# atl1c and AR8152 chip (on Asus 1215N) [Solved]

## Jamesbch

Hi all,

so after a few weeks, I didn't find any solution to our problem of wired network card. You can see http://en.gentoo-wiki.com/wiki/Asus_1215n the actual state of our research. So the actual problem is that the driver ATL1C is working until you use the SSH for a few seconds.

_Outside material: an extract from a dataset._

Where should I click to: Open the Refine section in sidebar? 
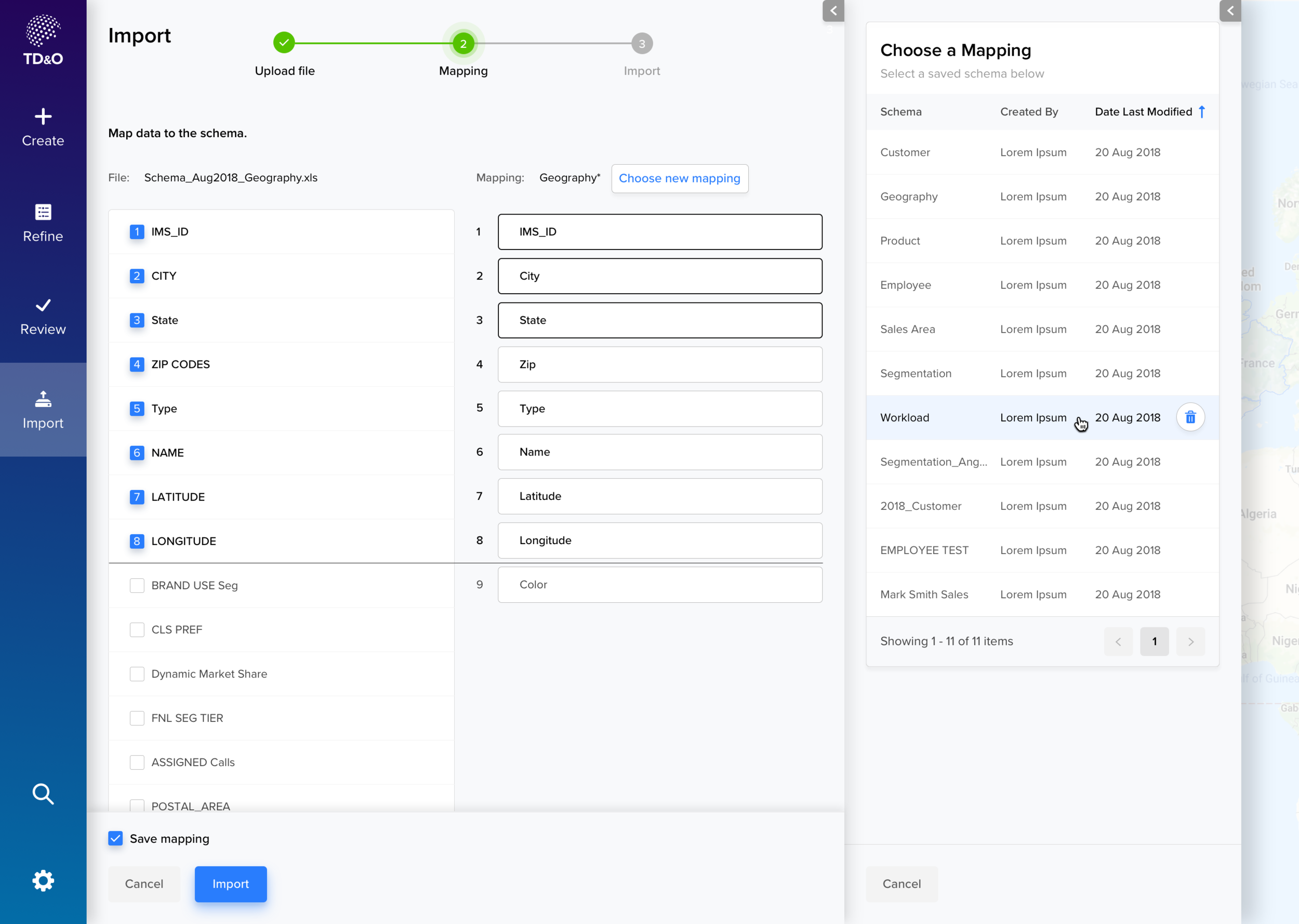43,223
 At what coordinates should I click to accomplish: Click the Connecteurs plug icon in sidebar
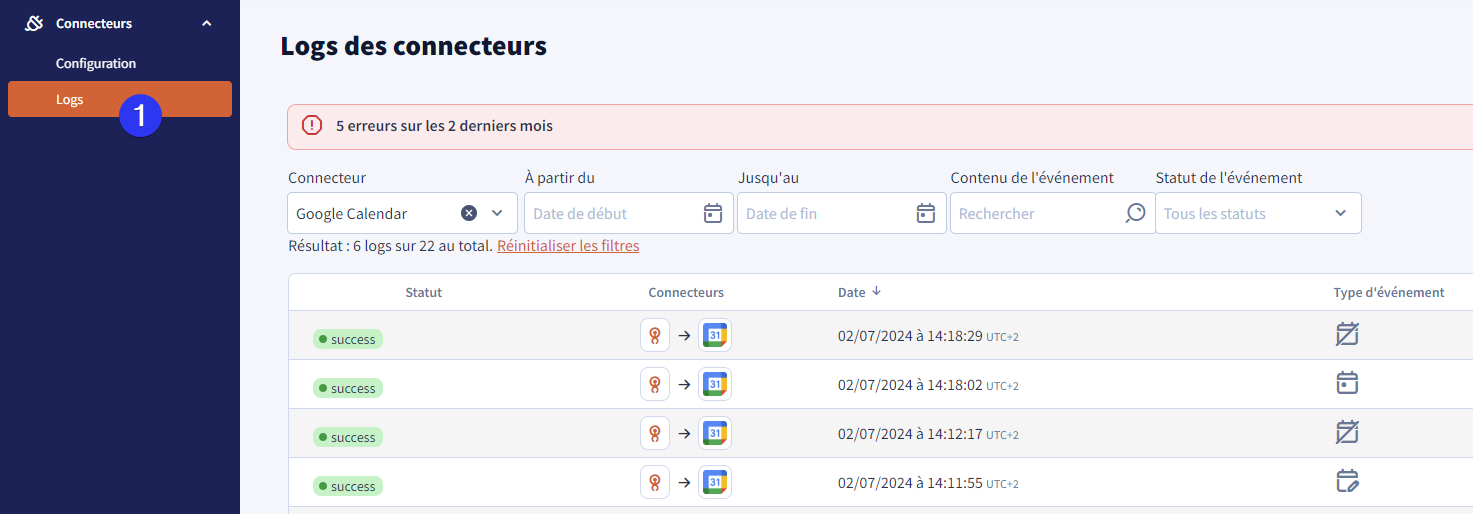(34, 23)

For example I'm trying to sync my data with rsync through SSH but it freezes and nothing happens then. The card becomes unusable until we reboot. So I would like to know what should I do or where can I post a bug report ? It's part of the kernel so I'm a little bit lost. Can you give me a hand, thank you.

----------

## chithanh

Tried with kernel 2.6.36 already? What does dmesg say when the card freezes? Is there a new BIOS available from the vendor? Also did you try the usual kernel options to deal with interrupt issues and misbehaving PCI devices (pci=nomsi etc.) already?

----------

## Jamesbch

Hello !

I've tested on the new kernel 2.6.36-r1 and it's working ! I have successfully without interruption transfered 512 MiB by SSH. I'll assume it's stable now. Thank you for your help !

Edit: Since the Asus 1215N is limited by a 100 Megabits connection I've a speed of 11.2 MiB/s. All is normal so far.

----------

## qwerty013

Yep, it is working now

They upgraded driver version from 1.0.0.2-NAPI to 1.0.1.0-NAPI

----------